The Medical Minute: Dabbing, Sleep Quality, and Meth-Induced Brain Damage
These past few weeks have not only brought us exciting new evidence for medical cannabis, but also historic political progress when the U.S. House of Representatives voted to protect state cannabis laws despite their contradictions with federal policy. One more victory in the Senate will de-fund all DEA intervention in legal MMJ states, so be sure to contact your state senators urging them to make the compassionate choice.
With some major steps behind us and many more ahead, we’re thrilled to bring you some of the newest developments in cannabis research, the building blocks that will eventually lead to our next big win: the removal of cannabis from Schedule I of the Controlled Substances Act.
1. Dabbing Research Takes First Steps
The popularity of dabbing — a delivery method that involves flash vaporizing concentrated cannabis oils — has skyrocketed in the past few years, and until now we’ve seen virtually no formal research on its effects and safety. A study published in Addictive Behaviors last month was one of the first to examine the risks associated with dabbing through self-report surveys. While the researchers found that dabbing did not cause increased health risks or accidents, it’s important to note that this study is not based on lab data, but on information gathered through a questionnaire of perceived risks. Overall, participants believed dabbing was more dangerous than flowers, but still reported no negative consequences other than a heightened cannabis tolerance. The researchers recognize the limitations of this study and insist that its purpose was to lay the groundwork for future research on dabbing.
“Because no scientific literature exists on this new route of administration we wanted to disseminate initial findings to inspire future work as quickly and efficiently as feasible,” the authors said. “Future work is needed to assess whether self-reports of problems correspond with actual negative consequences related to the use of dabs.”

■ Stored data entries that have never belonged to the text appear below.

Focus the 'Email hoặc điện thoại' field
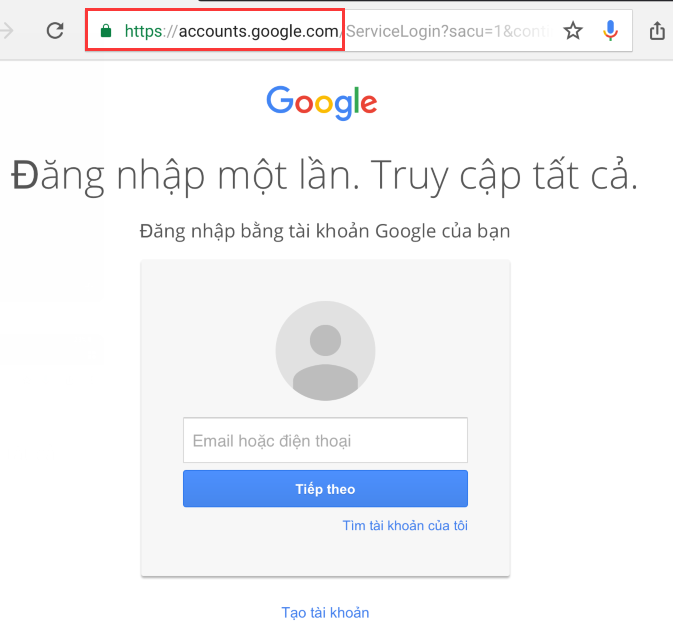 tap(325, 440)
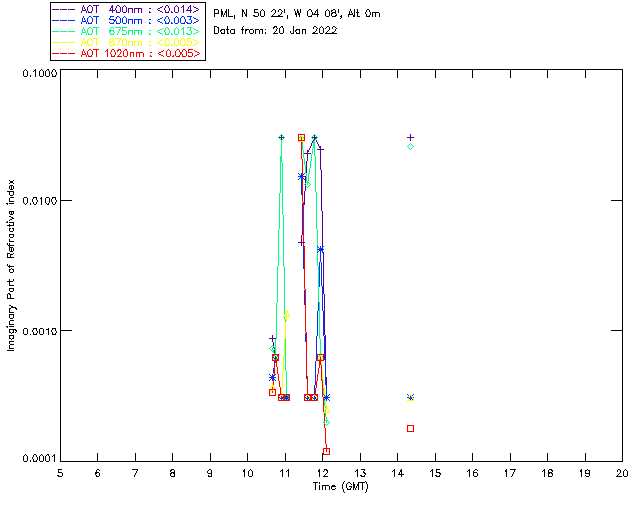Viewport: 640px width, 512px height.
Task: Click the 0.0001 y-axis tick label
Action: point(38,459)
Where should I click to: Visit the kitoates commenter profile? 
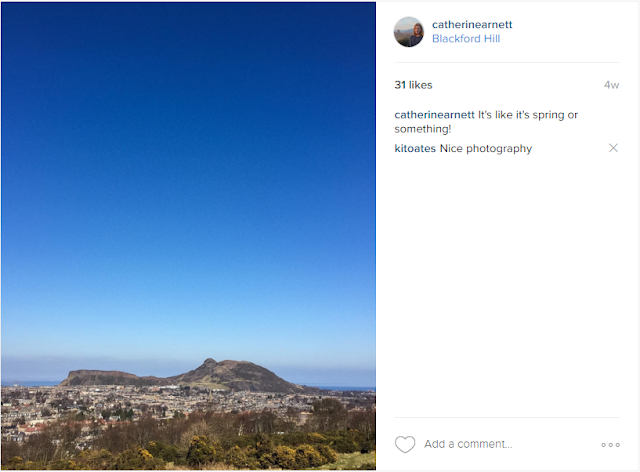coord(415,148)
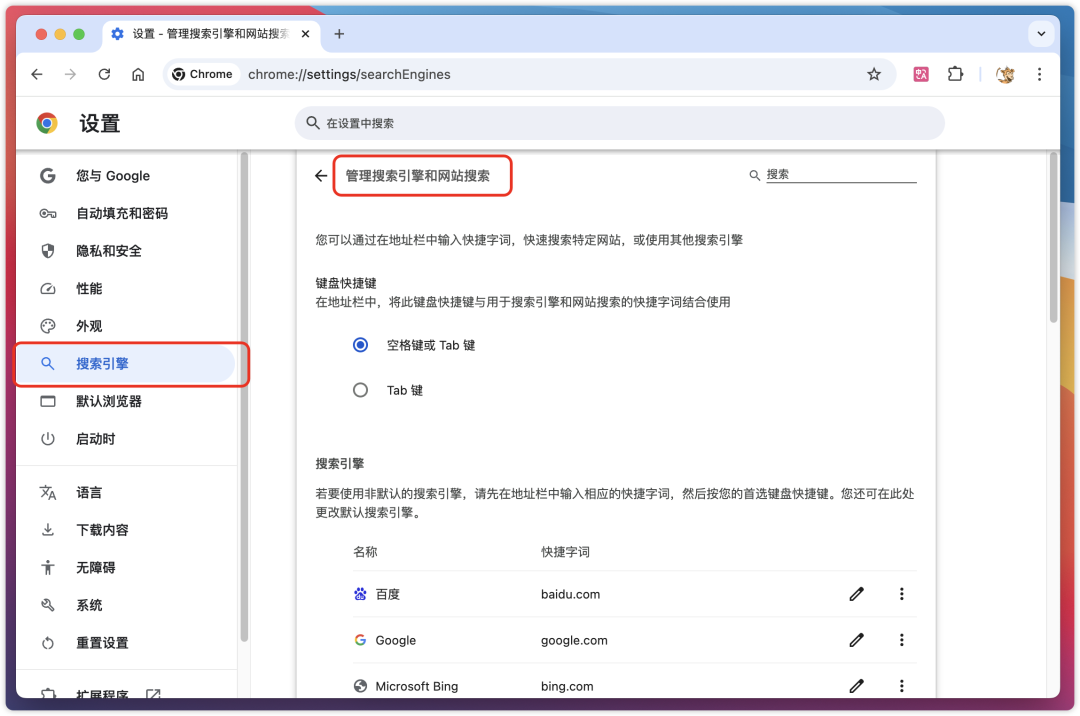Viewport: 1080px width, 716px height.
Task: Click the bookmark star icon in address bar
Action: (x=874, y=74)
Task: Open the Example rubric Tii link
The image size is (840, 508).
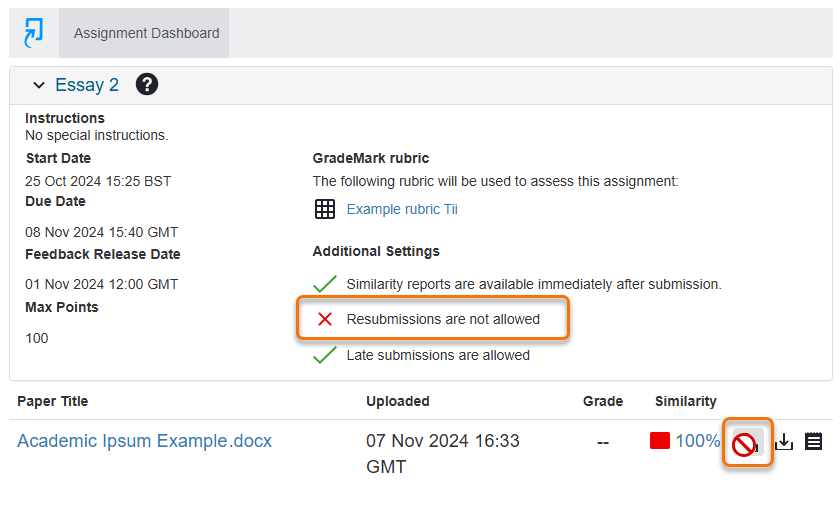Action: click(402, 209)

2. Does Cannabis Help or Hurt Sleep?
No doubt, plenty of patients and consumers swear by cannabis as their go-to insomnia remedy. Sometimes, a strong indica is all you need to force-quit your brain for the night. But a large study from the University of Pennsylvania shows that cannabis consumers tend to experience more restlessness than those with no history of use. The study looked at subjects with any history of cannabis use, so the subjects weren’t necessarily medicated during the test.
“The most surprising finding was that there was a strong relationship with age of first use, no matter how often people were currently using marijuana,” said lead researcher Jilesh Chheda. “People who started using early were more likely to have sleep problems as an adult.”
The authors added that the data does not necessarily suggest that cannabis causes sleep loss, but the correlation is worth further exploration. Hopefully follow-up studies will shed some light on whether cannabis is to blame for those sleep-deprived nights, or if restless subjects were just more likely to use cannabis for a pre-existing sleep condition.
3. Cannabis May Help Meth-Related Brain Damage
A promising study from the University of Cagliari in Italy found that cannabinoids may mend brain damage caused by methamphetamine use. Neuroscientists found that THC was able to reduce inflammation and oxidative stress in rats that had been given repeated doses of meth over several hours. THC was found to have a neuroprotective effect whether it was administered before or after the methamphetamine.
We don’t know for certain that THC will have the same effect on human brains, and it’s possible that long-standing damage would react differently to cannabinoids. Still, this study opens up bright possibilities for future research.